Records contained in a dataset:
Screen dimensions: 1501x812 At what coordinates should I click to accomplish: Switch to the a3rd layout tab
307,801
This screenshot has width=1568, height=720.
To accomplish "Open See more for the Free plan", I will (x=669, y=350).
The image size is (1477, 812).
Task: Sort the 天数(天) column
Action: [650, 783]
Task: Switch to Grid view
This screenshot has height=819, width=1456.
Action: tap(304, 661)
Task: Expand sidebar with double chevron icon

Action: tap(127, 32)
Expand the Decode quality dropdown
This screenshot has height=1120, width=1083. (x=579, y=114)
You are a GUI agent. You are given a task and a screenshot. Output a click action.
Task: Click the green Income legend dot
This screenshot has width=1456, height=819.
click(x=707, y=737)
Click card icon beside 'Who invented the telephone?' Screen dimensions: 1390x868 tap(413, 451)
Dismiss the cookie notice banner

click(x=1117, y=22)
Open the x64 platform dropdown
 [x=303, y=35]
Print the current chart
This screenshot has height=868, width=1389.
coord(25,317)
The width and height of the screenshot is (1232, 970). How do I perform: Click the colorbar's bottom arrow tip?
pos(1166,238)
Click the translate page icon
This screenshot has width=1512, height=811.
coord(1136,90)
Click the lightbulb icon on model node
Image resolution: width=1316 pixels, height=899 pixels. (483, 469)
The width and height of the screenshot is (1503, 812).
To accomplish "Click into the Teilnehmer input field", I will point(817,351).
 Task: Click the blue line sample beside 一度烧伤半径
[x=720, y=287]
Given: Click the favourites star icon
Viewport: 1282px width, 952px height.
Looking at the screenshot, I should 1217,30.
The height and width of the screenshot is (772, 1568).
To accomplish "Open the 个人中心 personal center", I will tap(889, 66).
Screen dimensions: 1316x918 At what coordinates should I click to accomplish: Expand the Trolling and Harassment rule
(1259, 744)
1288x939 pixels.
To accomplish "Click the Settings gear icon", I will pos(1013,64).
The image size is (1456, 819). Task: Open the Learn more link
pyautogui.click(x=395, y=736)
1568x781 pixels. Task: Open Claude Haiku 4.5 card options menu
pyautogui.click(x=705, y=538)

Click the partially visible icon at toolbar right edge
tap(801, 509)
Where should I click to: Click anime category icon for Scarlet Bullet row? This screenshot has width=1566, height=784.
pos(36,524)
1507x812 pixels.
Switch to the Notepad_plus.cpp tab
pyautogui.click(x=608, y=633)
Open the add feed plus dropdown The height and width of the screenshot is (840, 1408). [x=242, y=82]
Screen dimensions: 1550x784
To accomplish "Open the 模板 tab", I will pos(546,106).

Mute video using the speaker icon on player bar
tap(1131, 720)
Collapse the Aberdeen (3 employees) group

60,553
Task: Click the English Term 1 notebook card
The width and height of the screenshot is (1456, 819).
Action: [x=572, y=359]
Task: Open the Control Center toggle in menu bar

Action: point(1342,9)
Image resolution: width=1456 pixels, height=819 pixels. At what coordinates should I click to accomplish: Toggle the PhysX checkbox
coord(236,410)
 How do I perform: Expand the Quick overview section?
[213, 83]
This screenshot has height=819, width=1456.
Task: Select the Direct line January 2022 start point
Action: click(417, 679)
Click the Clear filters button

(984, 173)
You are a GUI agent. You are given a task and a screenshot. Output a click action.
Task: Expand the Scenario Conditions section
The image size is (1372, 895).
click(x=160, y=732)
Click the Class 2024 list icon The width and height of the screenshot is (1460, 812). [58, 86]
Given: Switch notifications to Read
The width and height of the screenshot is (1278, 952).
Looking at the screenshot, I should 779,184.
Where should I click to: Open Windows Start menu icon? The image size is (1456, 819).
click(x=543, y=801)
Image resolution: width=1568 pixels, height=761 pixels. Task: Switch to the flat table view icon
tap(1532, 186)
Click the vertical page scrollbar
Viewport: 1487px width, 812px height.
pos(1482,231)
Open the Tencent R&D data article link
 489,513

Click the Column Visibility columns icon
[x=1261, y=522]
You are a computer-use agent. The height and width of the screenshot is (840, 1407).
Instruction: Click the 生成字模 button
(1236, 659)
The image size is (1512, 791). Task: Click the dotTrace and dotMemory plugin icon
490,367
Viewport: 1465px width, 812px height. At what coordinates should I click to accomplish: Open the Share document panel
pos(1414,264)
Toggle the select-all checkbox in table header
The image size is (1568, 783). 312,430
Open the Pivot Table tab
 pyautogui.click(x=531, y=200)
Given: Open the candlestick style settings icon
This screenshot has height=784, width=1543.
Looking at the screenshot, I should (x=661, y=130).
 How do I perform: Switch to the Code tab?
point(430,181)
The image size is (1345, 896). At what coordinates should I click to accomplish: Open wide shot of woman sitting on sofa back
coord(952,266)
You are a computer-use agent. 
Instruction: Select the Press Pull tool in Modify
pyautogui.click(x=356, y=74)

Task to complete: Find the word "agent" in the entries, then copy out every line that has it.

Answer to this problem:
You are a GUI agent. You are given a task and a screenshot. Output a click action.
You are a GUI agent. You are given a task and a screenshot. Output a click action.
You are a computer-use agent. The height and width of the screenshot is (840, 1407).
You are a computer-use agent. 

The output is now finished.